EXERCISE: How does the data below read from its first line through the line containing "Remember me (835, 244)"? Print those lines exactly.

ENTRIES PROVIDED:
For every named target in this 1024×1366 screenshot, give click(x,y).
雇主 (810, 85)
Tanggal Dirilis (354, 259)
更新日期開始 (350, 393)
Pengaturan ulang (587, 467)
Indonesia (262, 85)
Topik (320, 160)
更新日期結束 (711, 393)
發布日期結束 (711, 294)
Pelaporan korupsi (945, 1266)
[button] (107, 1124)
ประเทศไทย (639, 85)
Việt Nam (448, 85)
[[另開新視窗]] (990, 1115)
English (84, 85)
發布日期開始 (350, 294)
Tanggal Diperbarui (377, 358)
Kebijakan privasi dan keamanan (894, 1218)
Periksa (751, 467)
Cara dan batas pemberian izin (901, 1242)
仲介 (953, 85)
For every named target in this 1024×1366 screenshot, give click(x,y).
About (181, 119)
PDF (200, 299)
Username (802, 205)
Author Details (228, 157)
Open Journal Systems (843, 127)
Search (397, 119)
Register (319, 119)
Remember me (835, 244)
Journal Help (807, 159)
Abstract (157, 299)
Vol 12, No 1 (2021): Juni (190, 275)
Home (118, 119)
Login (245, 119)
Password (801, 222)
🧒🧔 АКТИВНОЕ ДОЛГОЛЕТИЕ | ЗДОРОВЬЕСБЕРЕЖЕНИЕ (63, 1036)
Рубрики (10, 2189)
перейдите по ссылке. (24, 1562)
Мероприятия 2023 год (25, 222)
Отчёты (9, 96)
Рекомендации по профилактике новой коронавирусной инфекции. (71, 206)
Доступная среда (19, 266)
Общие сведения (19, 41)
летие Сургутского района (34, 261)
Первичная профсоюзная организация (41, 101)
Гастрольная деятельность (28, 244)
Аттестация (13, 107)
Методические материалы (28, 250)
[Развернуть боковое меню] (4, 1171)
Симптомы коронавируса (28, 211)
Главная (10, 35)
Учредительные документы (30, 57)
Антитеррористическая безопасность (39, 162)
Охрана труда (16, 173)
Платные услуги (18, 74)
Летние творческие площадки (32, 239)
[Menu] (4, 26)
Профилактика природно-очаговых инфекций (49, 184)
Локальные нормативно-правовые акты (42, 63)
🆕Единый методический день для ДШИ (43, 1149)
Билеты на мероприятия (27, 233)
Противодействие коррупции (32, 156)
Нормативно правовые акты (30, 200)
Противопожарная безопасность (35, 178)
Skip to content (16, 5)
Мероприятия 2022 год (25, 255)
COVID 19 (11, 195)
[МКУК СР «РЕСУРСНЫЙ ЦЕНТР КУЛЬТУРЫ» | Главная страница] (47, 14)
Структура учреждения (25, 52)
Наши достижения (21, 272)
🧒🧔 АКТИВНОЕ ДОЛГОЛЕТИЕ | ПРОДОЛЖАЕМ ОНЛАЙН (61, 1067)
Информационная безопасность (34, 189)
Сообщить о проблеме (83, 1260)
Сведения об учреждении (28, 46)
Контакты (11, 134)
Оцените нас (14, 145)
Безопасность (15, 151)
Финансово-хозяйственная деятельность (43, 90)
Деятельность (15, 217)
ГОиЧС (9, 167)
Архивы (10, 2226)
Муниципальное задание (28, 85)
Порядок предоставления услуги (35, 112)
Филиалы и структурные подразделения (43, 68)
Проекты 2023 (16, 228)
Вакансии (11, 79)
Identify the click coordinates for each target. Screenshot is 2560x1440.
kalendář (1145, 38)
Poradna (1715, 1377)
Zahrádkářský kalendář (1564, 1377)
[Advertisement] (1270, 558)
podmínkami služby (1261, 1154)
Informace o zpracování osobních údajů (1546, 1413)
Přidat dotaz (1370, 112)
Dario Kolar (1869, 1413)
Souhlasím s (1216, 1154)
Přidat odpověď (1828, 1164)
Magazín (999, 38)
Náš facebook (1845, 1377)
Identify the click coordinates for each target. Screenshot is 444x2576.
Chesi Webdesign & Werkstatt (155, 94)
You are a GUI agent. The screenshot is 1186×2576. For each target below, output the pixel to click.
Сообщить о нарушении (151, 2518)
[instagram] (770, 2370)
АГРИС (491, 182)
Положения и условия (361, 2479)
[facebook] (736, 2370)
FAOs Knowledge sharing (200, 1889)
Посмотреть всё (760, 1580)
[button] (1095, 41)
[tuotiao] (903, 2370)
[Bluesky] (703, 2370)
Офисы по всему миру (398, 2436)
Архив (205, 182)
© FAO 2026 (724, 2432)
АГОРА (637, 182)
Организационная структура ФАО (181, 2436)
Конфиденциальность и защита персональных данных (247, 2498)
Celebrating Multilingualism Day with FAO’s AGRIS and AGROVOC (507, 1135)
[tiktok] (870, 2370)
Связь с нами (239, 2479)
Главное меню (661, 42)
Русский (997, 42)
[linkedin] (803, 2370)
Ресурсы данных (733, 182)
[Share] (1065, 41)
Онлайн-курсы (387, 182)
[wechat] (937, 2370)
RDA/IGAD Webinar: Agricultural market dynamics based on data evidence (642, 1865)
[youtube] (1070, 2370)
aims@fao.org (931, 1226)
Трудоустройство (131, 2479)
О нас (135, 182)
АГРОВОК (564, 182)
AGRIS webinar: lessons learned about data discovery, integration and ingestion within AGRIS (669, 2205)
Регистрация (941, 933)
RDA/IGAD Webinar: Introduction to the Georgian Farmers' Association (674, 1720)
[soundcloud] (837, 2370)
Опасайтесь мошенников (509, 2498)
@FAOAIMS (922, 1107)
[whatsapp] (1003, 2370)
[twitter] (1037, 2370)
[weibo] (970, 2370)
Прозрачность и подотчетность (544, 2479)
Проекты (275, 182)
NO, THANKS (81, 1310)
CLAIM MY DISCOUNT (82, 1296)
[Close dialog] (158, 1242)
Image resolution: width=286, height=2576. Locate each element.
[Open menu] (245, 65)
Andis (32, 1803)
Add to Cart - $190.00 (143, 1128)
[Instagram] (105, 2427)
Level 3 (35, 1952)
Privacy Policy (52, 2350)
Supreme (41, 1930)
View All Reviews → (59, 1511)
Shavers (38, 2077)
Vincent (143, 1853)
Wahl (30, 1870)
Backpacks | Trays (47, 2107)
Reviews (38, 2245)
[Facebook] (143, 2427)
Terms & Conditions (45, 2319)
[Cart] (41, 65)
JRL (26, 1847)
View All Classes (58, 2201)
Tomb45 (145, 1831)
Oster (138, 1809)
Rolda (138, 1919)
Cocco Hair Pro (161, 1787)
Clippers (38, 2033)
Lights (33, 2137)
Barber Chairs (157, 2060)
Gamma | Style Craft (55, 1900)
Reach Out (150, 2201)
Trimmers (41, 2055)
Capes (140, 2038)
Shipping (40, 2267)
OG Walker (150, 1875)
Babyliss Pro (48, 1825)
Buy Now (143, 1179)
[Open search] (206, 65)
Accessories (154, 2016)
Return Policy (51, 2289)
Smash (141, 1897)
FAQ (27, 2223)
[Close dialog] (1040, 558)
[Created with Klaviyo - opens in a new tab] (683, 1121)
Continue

WRITTEN SOLUTION:
For every named target in this 1024×1366 screenshot, give click(x,y).
雇主 (810, 85)
Tanggal Dirilis (354, 259)
更新日期開始 (350, 393)
Pengaturan ulang (587, 467)
Indonesia (262, 85)
Topik (320, 160)
更新日期結束 (711, 393)
發布日期結束 (711, 294)
Pelaporan korupsi (945, 1266)
[button] (107, 1124)
ประเทศไทย (639, 85)
Việt Nam (448, 85)
[[另開新視窗]] (990, 1115)
English (84, 85)
發布日期開始 (350, 294)
Tanggal Diperbarui (377, 358)
Kebijakan privasi dan keamanan (894, 1218)
Periksa (751, 467)
Cara dan batas pemberian izin (901, 1242)
仲介 (953, 85)
For every named target in this 1024×1366 screenshot, give click(x,y).
About (181, 119)
PDF (200, 299)
Username (802, 205)
Author Details (228, 157)
Open Journal Systems (843, 127)
Search (397, 119)
Register (319, 119)
Remember me (835, 244)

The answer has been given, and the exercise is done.